== Texte fourni

Vous avez dit « photographe » ?

Attention, c’est long, mais prenez le temps de le lire !

Qu’est-ce qu’un photographe ?

Fort d’une certaine naïveté, j’ai toujours pensé que pour être photographe, il fallait savoir faire des photos. Faire des photos n’étant pas seulement réaliser l’acte de déclencher, mais aussi de savoir utiliser les paramêtres techniques pour concevoir l’image, lui faire dire ce que l’on veut qu’elle dise, mettre en valeur le sujet photographié par le biais d’une technologie mise en pratique. Vient ensuite la psychologie humaine quand il s’agit de portrait, de gens, et puis l’éclairage, naturel ou non.

J’étais vraiment naïf.

Lors du salon de la photo, j’ai assisté avec un certain nombre de photographes, à un échange entre un photographe connu, ayant travaillé pendant 25 ans chez Harcourt, un des derniers lieux faisant réver certains photographes et surtout le grand public non photographe, nos clients potentiels.

Il nous a expliqué sa vision de son travail avec quelques anecdotes, des histoires de rencontres avec des gens connus, des acteurs, qu’il a photographié tout au long de ces années. Le tout en nous expliquant qu’il n’avait aucune connaissance en photo. Que la technique photographique n’avait aucune importance dans ses images.

====
== Entrées fournies

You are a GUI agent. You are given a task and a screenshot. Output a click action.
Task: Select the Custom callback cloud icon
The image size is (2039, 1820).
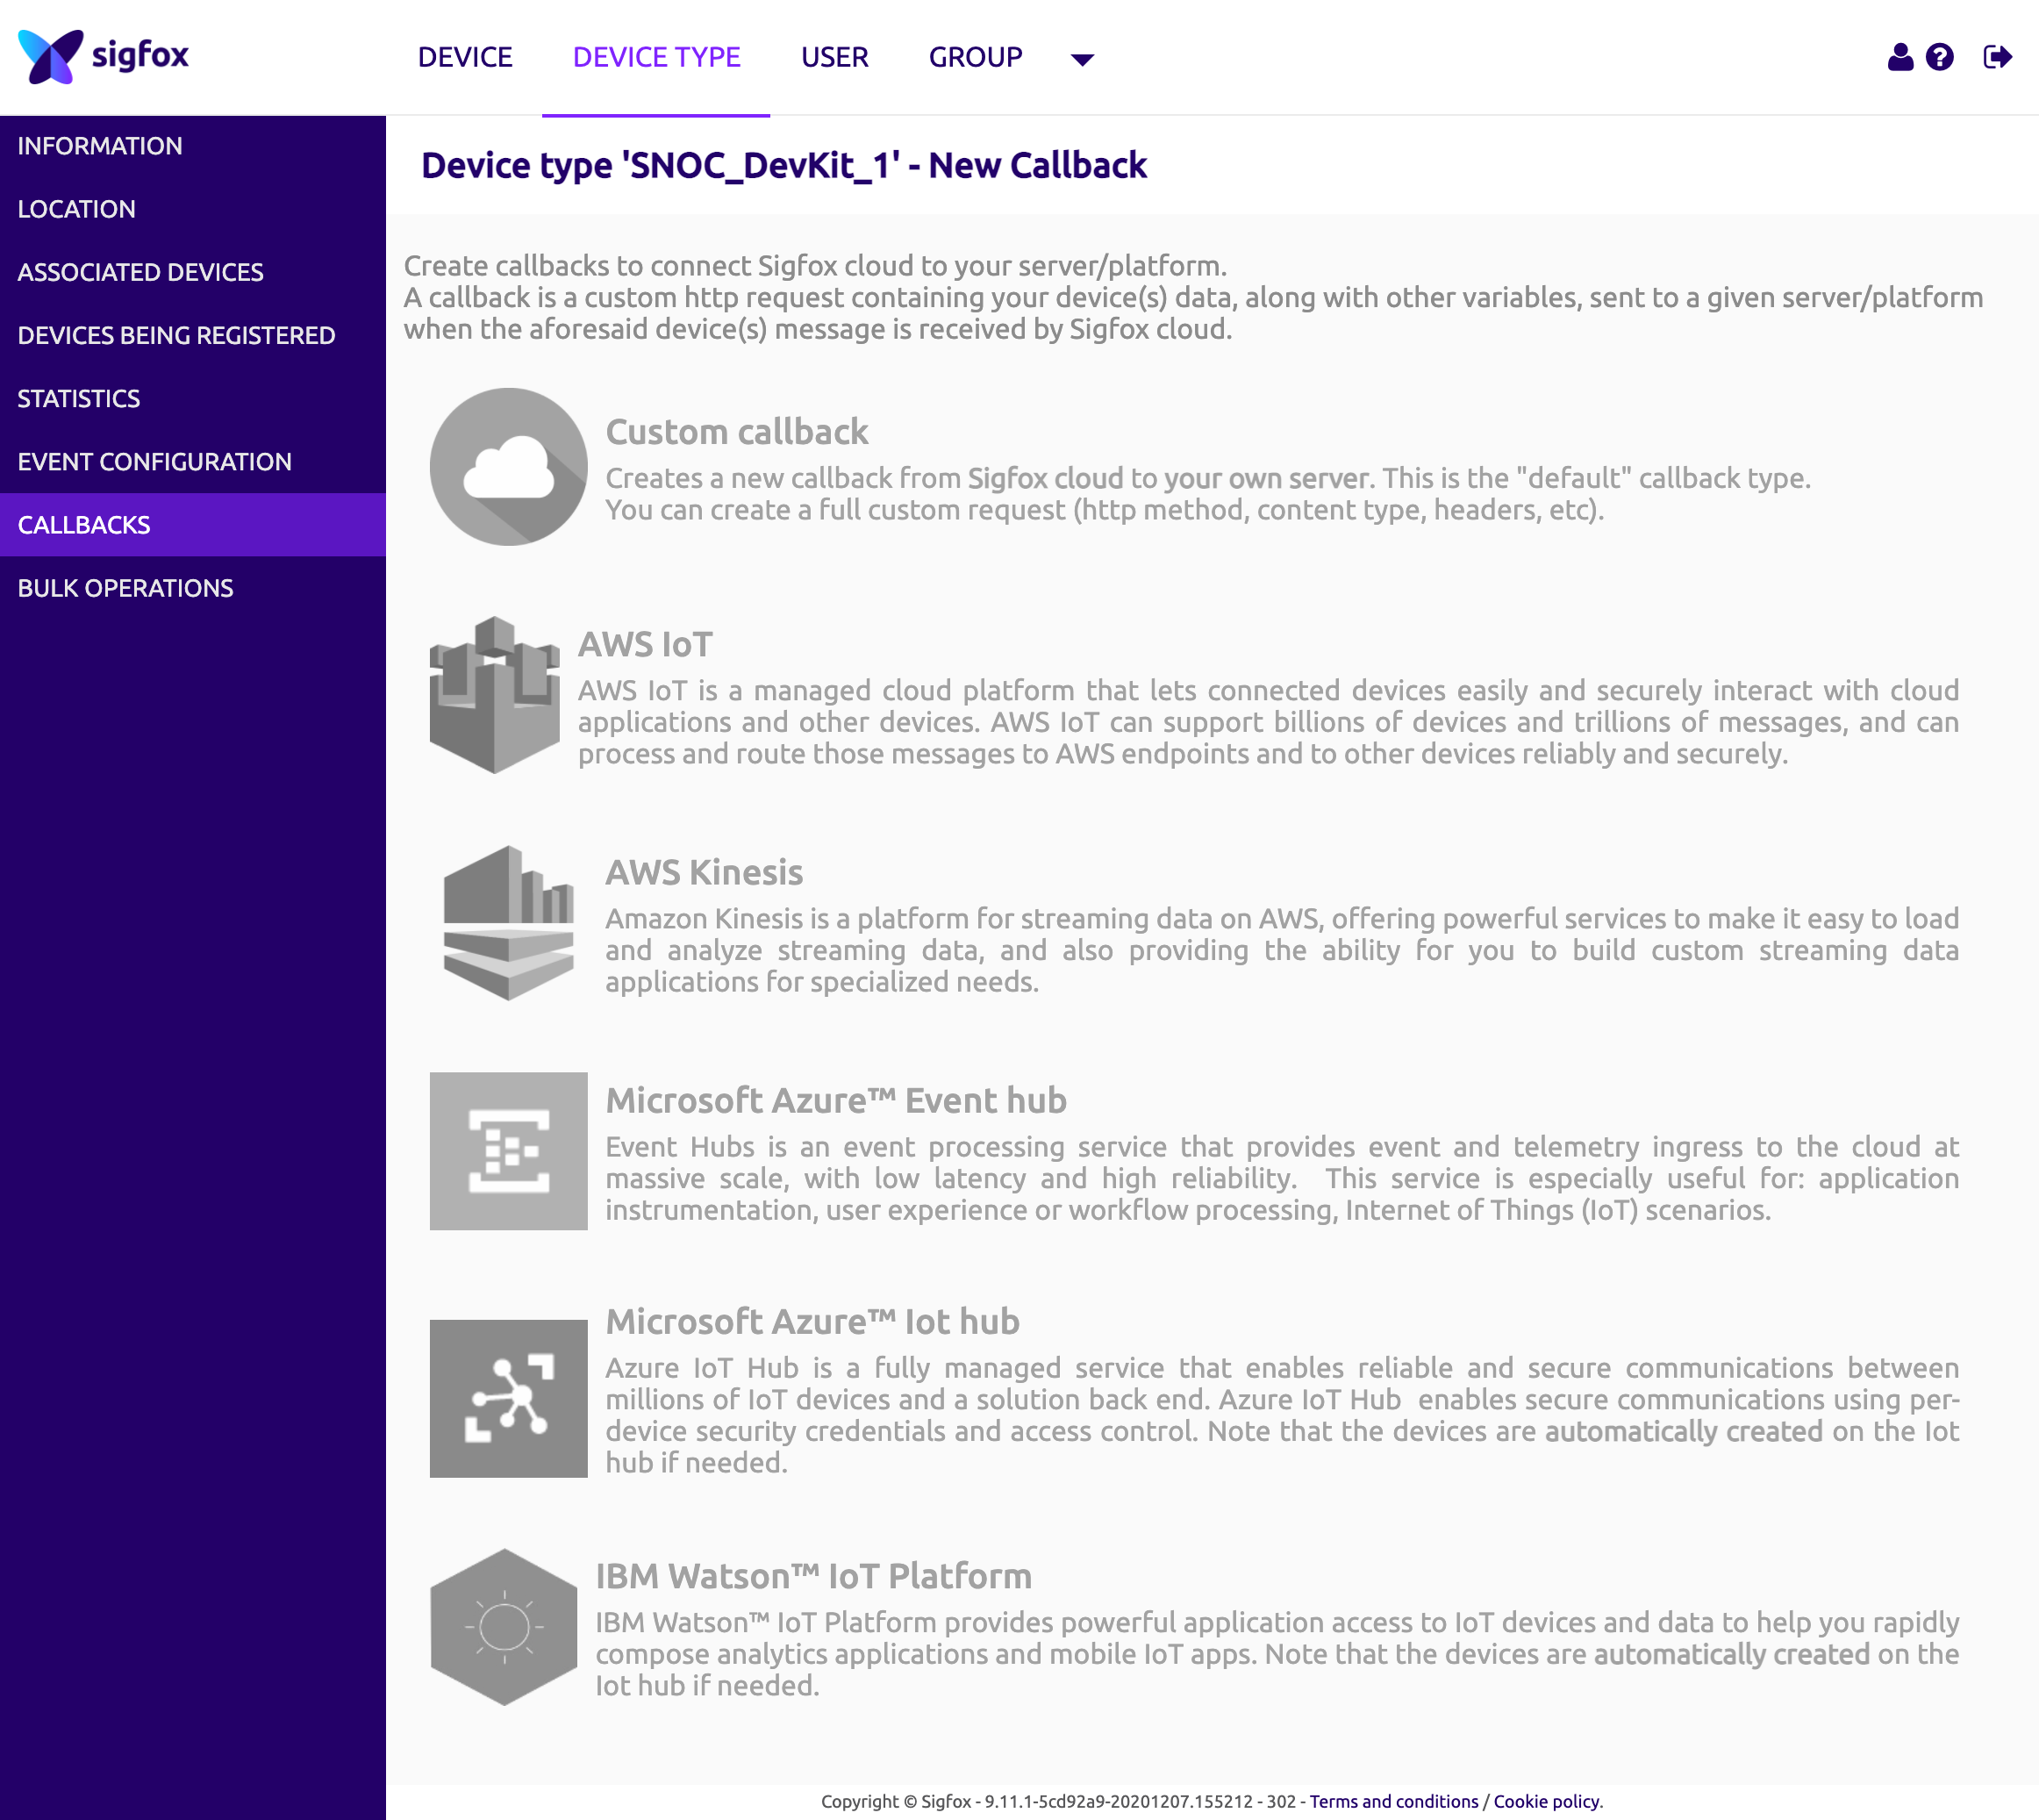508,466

====
== Entrées fournies

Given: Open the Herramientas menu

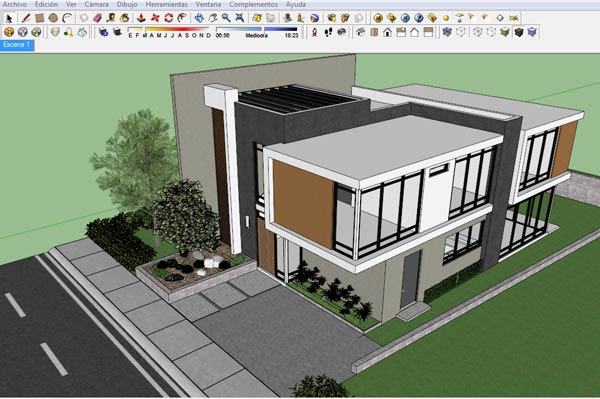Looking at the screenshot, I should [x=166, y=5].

====
== Entrées fournies

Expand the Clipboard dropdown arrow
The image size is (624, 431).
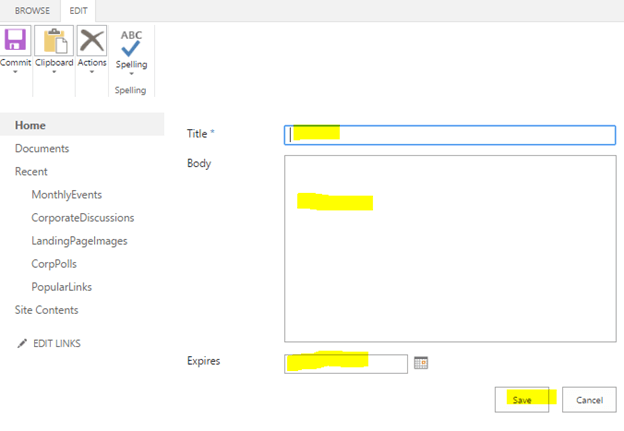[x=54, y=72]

====

* _Travail à faire_:
1) Pour chacune des affirmations suivantes, dites si elle concorde avec le texte sur le métier de photographe, en citant mot pour mot les termes qui tranchent : (a) l’échange s’est déroulé lors du salon de la photo ; (b) le photographe connu a travaillé 25 ans chez Harcourt ; (c) ce photographe disait maîtriser parfaitement la technique photographique.
2) Recopiez, dans le texte sur le métier de photographe, le passage qui va de « Qu’est-ce qu’un photographe » jusqu’à « nos clients potentiels. ».
3) Poursuivez le texte sur le métier de photographe à la suite de sa dernière phrase.

* _Réponses rédigées_:
1)
(a) Oui : « Lors du salon de la photo ».
(b) Oui : « ayant travaillé pendant 25 ans chez Harcourt ».
(c) Non : « il n’avait aucune connaissance en photo ».

2)
Qu’est-ce qu’un photographe ?

Fort d’une certaine naïveté, j’ai toujours pensé que pour être photographe, il fallait savoir faire des photos. Faire des photos n’étant pas seulement réaliser l’acte de déclencher, mais aussi de savoir utiliser les paramêtres techniques pour concevoir l’image, lui faire dire ce que l’on veut qu’elle dise, mettre en valeur le sujet photographié par le biais d’une technologie mise en pratique. Vient ensuite la psychologie humaine quand il s’agit de portrait, de gens, et puis l’éclairage, naturel ou non.

J’étais vraiment naïf.

Lors du salon de la photo, j’ai assisté avec un certain nombre de photographes, à un échange entre un photographe connu, ayant travaillé pendant 25 ans chez Harcourt, un des derniers lieux faisant réver certains photographes et surtout le grand public non photographe, nos clients potentiels.

3)
Il est bon que ce fauxtographe ait travaillé au sein d’un studio, dans un environnement toujours similaire où il a pu mettre en place ses éclairages car, à défault d’être un photographe, il est un éclairagiste hors pair et il a du charisme lui permettant de détendre les gens face à l’appareil.

Dans le monde du cinéma, être éclairagiste n’est pas un métier sans gloire. La lumière est une part importante, sinon primordiale dans le monde de l’image. Les ambiances sont réalisées avec ces éclairages qu’un technicien de haut niveau, l’éclairagiste, fabrique pour créer ces atmosphères.

Être photographe, cela commence avec avoir un appareil et faire des photos. Même en mode tout auto. N’est il pas temps de nous ré-approprier un terme nous différenciant du photographe lambda ?

Nous ne pouvons pas, vis à vis de l’état, nous proclamer photographe professionnel. Cela est interdit de vouloir légiférer sur un statut professionnel. N’importe qui peut être photographe, restaurateur, électricien, sans aucune connaissance sur le domaine.

Il est temps que la profession sache se différencier et permette d’identifier un photographe professionnel, dont c’est le métier, qui en gagne sa vie, qui est apte, par une maitrise de la technique, à savoir imposer un ressenti à une image, à savoir placer une personne pour la mettre en valeur, à savoir trouver l’angle qui permettra à un bâtiment d’être mis en valeur, à savoir photographier la côte de bœuf, en  donnant cette envie à celui qui regarde l’image de la manger.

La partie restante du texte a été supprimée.